=== Source records ===

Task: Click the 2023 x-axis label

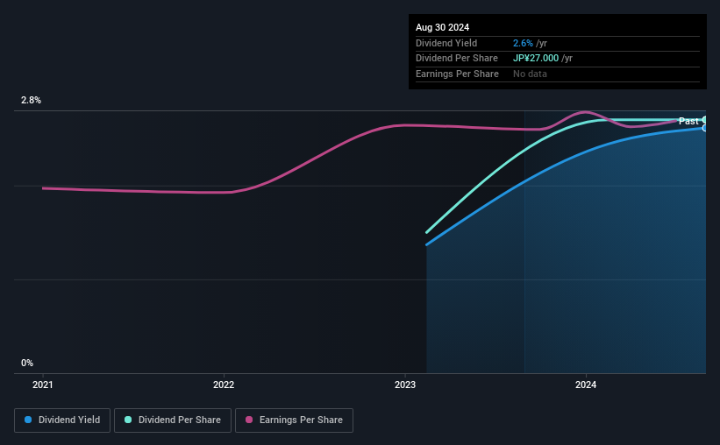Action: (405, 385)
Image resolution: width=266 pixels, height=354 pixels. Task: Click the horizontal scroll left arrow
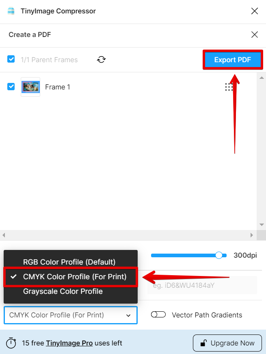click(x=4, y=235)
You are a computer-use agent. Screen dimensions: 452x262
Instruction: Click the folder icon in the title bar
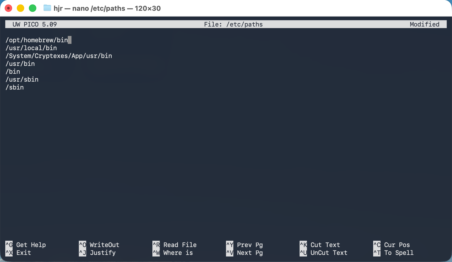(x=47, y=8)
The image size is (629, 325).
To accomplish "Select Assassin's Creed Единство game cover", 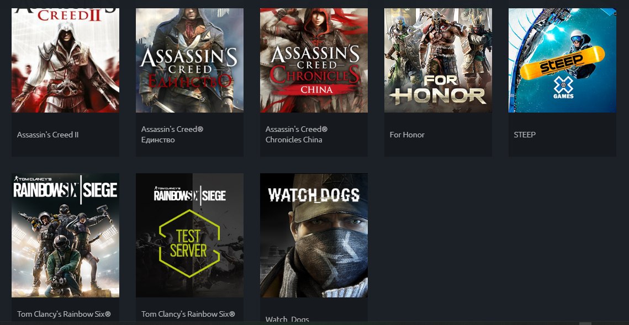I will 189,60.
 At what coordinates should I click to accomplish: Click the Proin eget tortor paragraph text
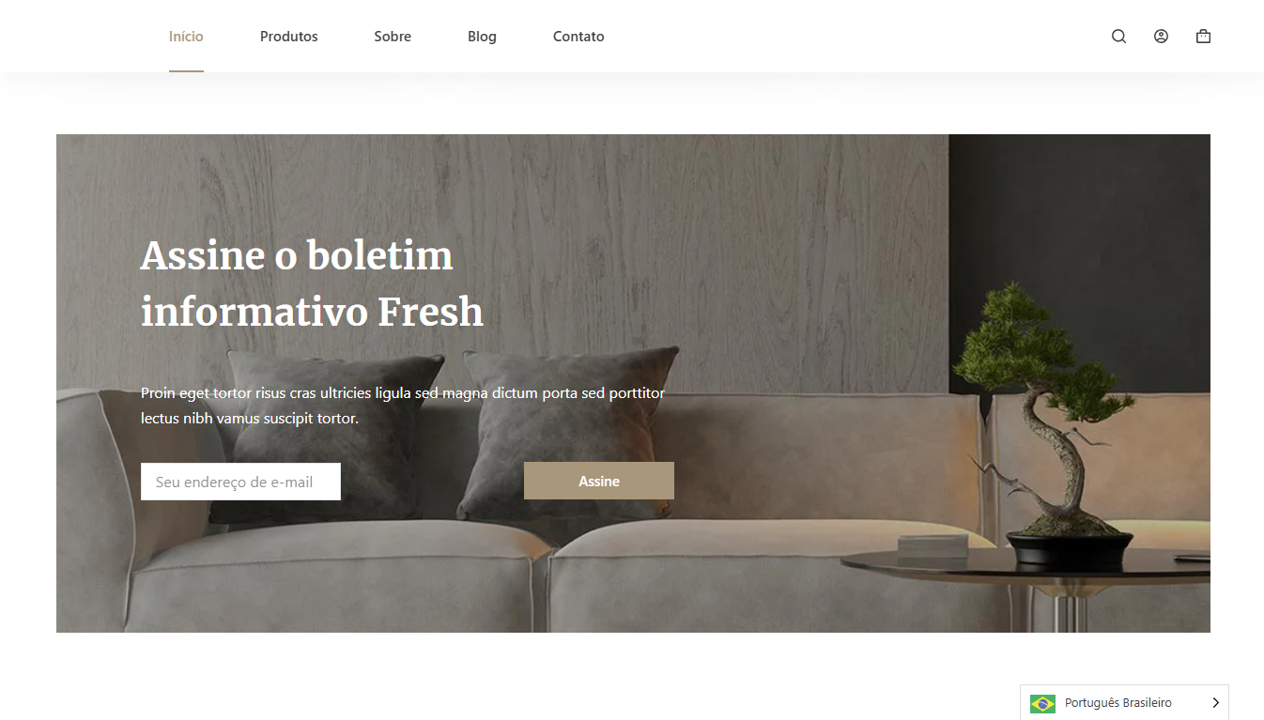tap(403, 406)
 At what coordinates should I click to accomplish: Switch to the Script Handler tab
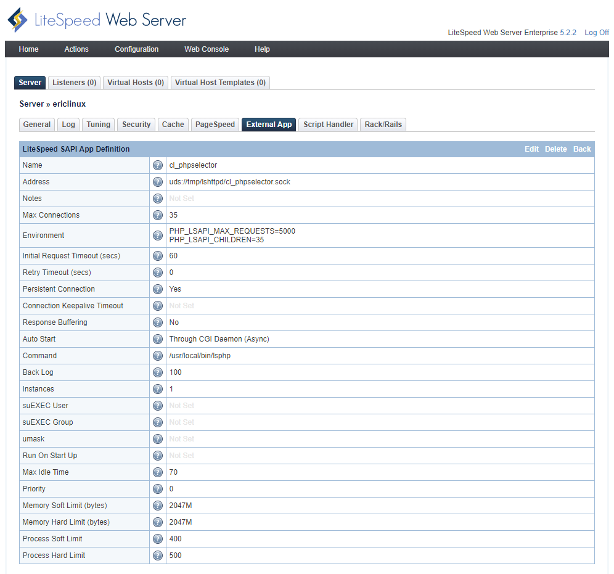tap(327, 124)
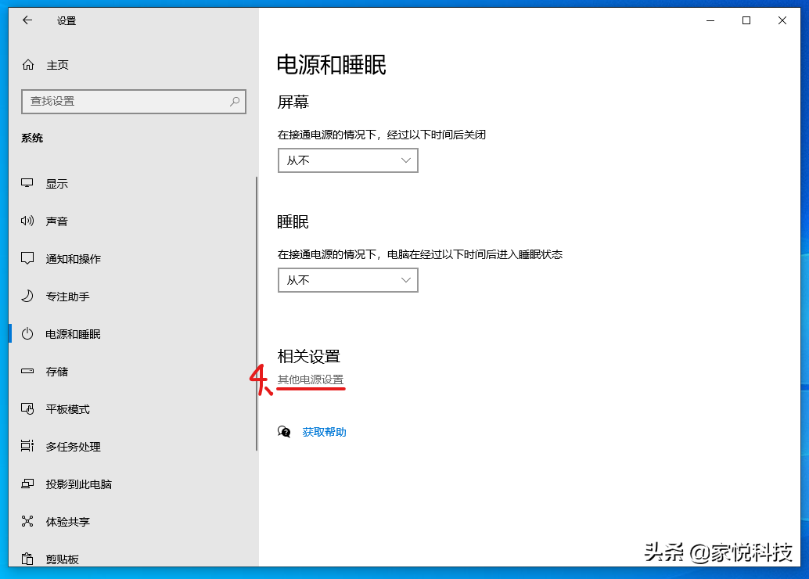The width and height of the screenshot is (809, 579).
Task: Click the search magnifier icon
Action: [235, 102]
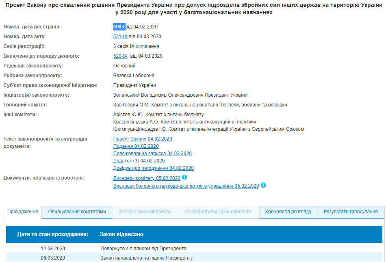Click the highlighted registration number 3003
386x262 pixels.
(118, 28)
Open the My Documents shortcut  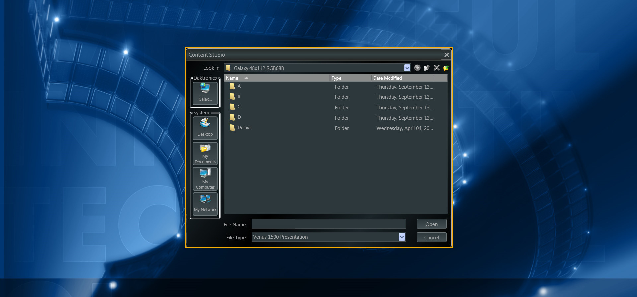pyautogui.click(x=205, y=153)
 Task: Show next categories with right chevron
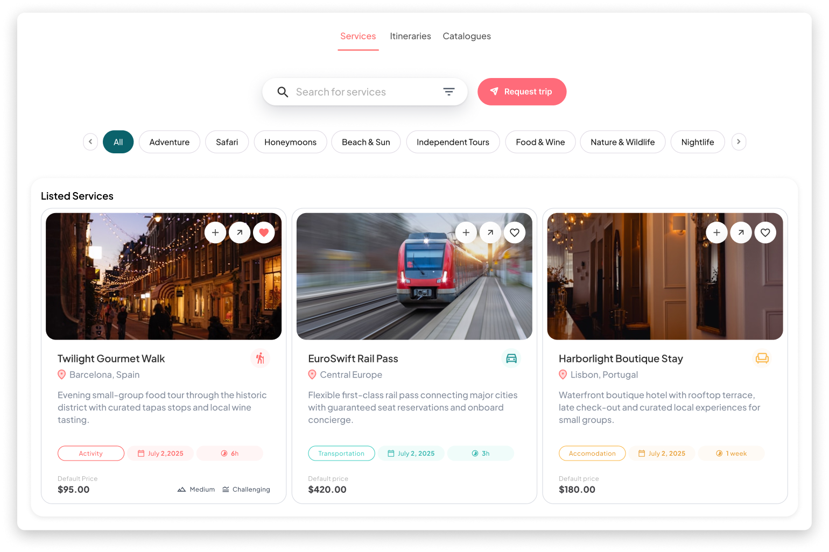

===

- **Problem statement**
Look back at the data above, then output exactly the lines from the line holding "Image resolution: width=266" up to and including the line holding "The image size is (629, 325).". Leave out the pictures.

- **Written response**
Image resolution: width=266 pixels, height=354 pixels. Task: Click the horizontal scroll left arrow
click(x=4, y=235)
You are a computer-use agent. Screen dimensions: 452x262
Instruction: Click the folder icon in the title bar
(x=47, y=8)
The image size is (629, 325).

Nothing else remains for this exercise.